• _Instructions to follow_
Only the lines from the one containing "You are a computer-use agent. This" through the last line below belong in your copy; transcribe them exactly and omit any pictures.
(Working data)
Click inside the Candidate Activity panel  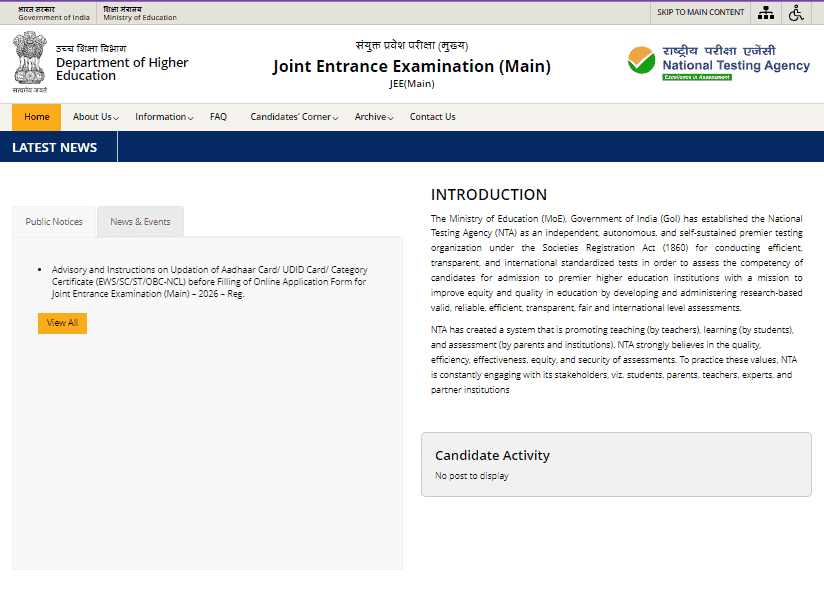[615, 464]
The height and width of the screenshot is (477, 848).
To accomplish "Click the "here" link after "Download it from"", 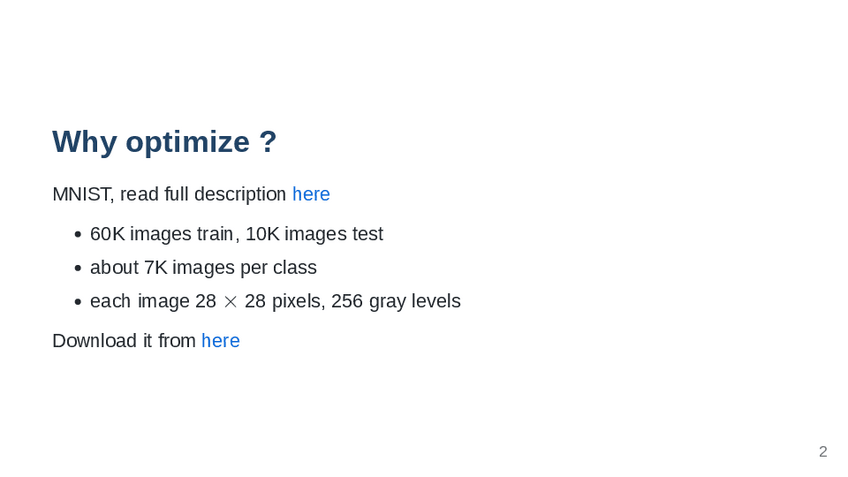I will 220,341.
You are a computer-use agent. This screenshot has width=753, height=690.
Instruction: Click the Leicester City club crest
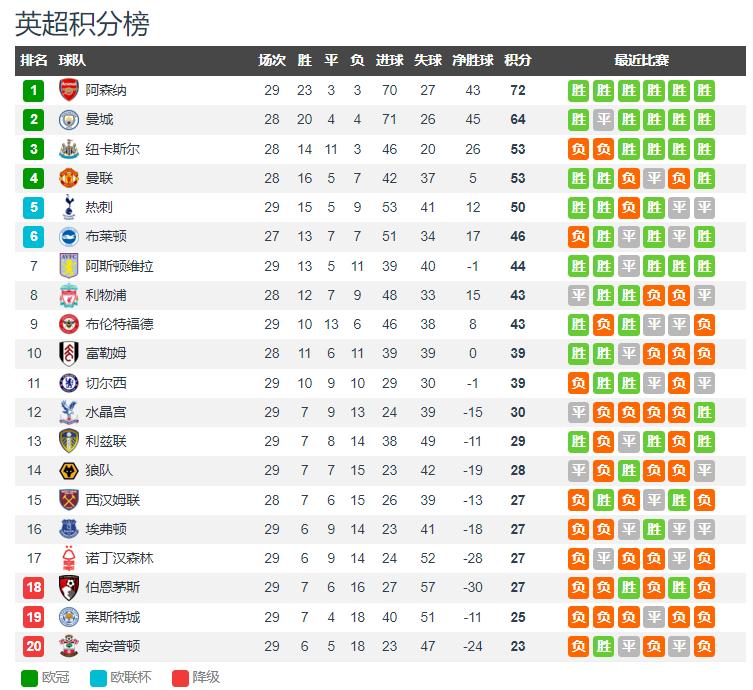pyautogui.click(x=69, y=617)
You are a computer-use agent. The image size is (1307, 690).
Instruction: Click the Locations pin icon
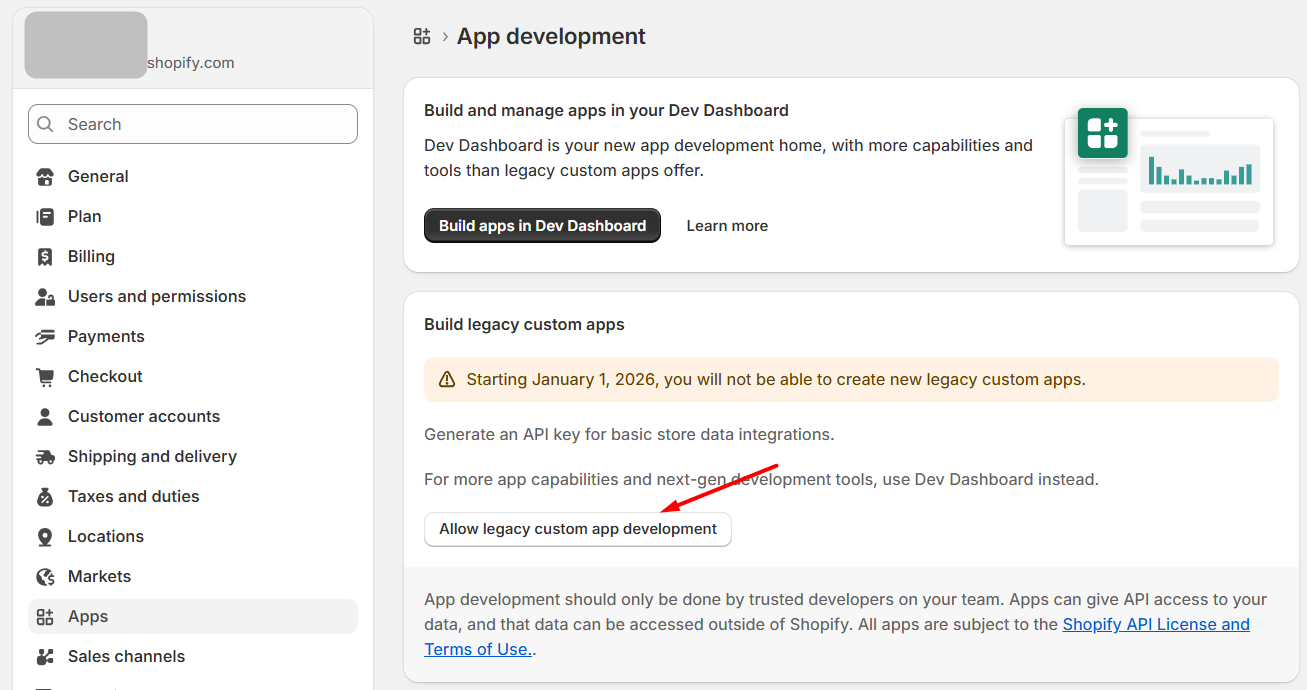click(x=45, y=537)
(End Working data)
• _Result of this task_
You are a computer-use agent. This screenshot has width=753, height=690.
Instruction: Click the Leicester City club crest
pyautogui.click(x=69, y=617)
You are a computer-use agent. The image size is (1307, 690).
Instruction: Click the Locations pin icon
click(x=45, y=537)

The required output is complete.